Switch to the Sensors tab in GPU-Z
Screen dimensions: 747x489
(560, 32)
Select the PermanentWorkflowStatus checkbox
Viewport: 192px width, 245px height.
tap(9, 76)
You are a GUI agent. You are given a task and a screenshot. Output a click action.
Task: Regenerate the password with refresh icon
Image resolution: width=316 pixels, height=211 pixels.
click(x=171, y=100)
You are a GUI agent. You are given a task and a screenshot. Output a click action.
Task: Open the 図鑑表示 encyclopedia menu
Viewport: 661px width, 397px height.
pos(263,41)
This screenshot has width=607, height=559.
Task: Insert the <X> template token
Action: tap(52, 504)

----

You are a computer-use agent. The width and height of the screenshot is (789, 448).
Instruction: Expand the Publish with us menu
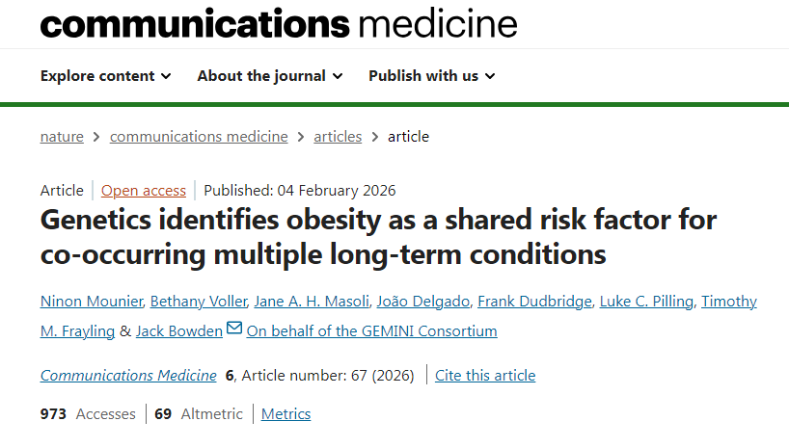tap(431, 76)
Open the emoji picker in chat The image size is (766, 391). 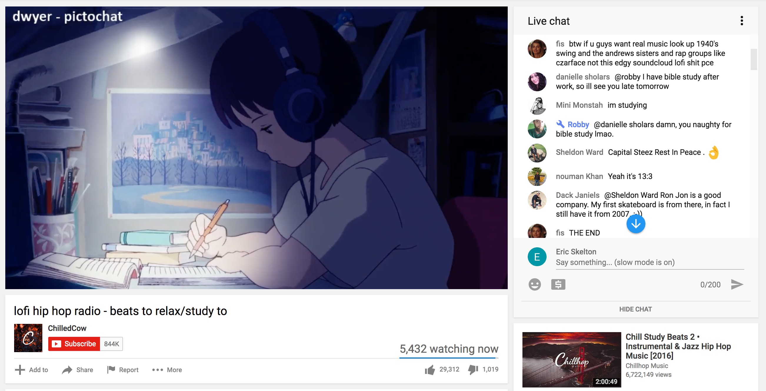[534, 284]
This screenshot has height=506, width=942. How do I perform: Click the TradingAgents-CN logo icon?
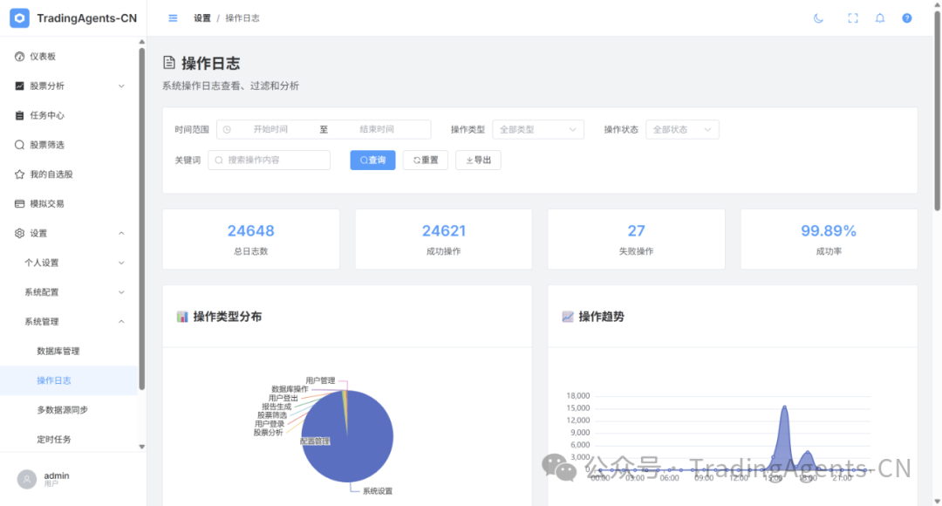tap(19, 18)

----

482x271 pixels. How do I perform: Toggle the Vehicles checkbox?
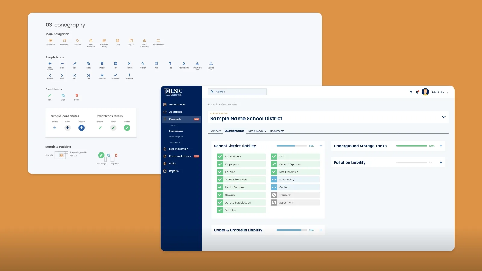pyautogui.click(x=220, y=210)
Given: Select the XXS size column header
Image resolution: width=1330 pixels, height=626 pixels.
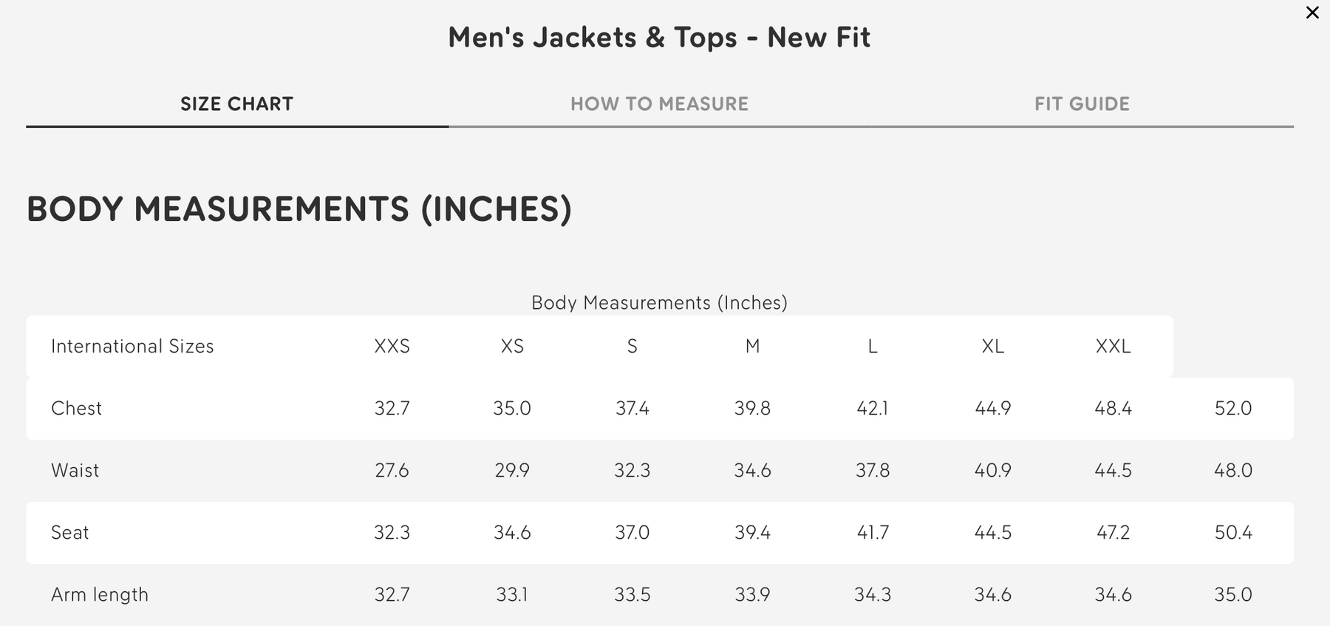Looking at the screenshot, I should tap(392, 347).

----

• Instructions for the task
Take the lines above from the one containing "Task: Regenerate the" down to the one containing "Task: Open the 図鑑表示 encyclopedia menu", and transcribe them exactly, both ends included.

• Exercise response
Task: Regenerate the password with refresh icon
Image resolution: width=316 pixels, height=211 pixels.
click(x=171, y=100)
You are a GUI agent. You are given a task and a screenshot. Output a click action.
Task: Open the 図鑑表示 encyclopedia menu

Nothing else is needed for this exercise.